Looking back through photographs from state dinners and royal tours, it strikes you how much of her life has been spent as the only woman in a sea of men. In some cases, it was her beauty and the glamour that came with the Crown that made all the difference when dealing with world leaders. Eisenhower remembers being taken out of school in 1957 to come to his grandfather's White House to meet the young Queen and Prince Philip. It was a year after the Suez crisis which had been a foreign policy disaster.
"I can remember her reserve. I can remember her dignity which was palpable. I remember her beauty. I remember my grandparents. They were excited about this couple," Eisenhower told me.

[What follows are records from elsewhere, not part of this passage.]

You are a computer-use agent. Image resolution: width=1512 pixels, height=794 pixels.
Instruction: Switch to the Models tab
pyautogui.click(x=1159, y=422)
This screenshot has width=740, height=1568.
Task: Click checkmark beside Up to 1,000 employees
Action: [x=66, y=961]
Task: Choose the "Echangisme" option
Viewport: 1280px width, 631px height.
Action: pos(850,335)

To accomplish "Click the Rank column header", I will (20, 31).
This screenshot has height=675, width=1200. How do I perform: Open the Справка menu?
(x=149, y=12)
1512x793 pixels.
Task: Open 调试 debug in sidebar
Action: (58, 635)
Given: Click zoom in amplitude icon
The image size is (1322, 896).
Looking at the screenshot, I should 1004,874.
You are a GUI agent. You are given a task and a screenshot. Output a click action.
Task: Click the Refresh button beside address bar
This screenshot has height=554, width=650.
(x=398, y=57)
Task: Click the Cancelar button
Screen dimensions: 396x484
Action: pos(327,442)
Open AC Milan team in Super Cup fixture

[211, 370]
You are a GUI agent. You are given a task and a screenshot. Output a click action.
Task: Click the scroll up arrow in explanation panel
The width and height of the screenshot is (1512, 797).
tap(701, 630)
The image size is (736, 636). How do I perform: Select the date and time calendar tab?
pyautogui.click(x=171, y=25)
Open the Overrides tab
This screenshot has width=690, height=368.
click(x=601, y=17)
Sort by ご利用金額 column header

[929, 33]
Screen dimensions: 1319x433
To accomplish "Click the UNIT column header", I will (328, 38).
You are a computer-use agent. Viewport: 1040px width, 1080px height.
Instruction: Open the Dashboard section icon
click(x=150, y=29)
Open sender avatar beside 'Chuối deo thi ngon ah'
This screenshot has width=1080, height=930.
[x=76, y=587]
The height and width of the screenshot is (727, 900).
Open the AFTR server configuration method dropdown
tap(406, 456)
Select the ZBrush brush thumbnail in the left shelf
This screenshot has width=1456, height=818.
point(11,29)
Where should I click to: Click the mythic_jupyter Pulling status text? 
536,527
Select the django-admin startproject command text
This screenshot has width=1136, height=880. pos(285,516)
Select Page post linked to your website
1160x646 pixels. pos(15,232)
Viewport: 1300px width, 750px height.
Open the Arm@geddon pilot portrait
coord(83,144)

The impact her visit had at such a chaotic time was "huge". She "must have been aware", he felt, that her glamour "added to her authority".
Her femininity, it strikes me, has been one of her key attributes as a Head of State. She is, by all accounts, a naturally brilliant listener. Indeed she once referred to herself as "a sponge".
"I have had quite a lot of prime ministers," she said in a BBC documentary in 1992. "They unburden themselves or they tell me what's going on or if they've got any problems and sometimes one can help in that way too.
"They know that one can be impartial so to speak. I think it's rather nice to feel that one's a sort of sponge and everybody can come and tell one things…"
After 70 years on the throne, there must have been so many extraordinary, intimate conversations had at pivotal moments in our history. So many times when the Queen has wielded that so-called soft diplomacy. More, inevitably, than we will ever know.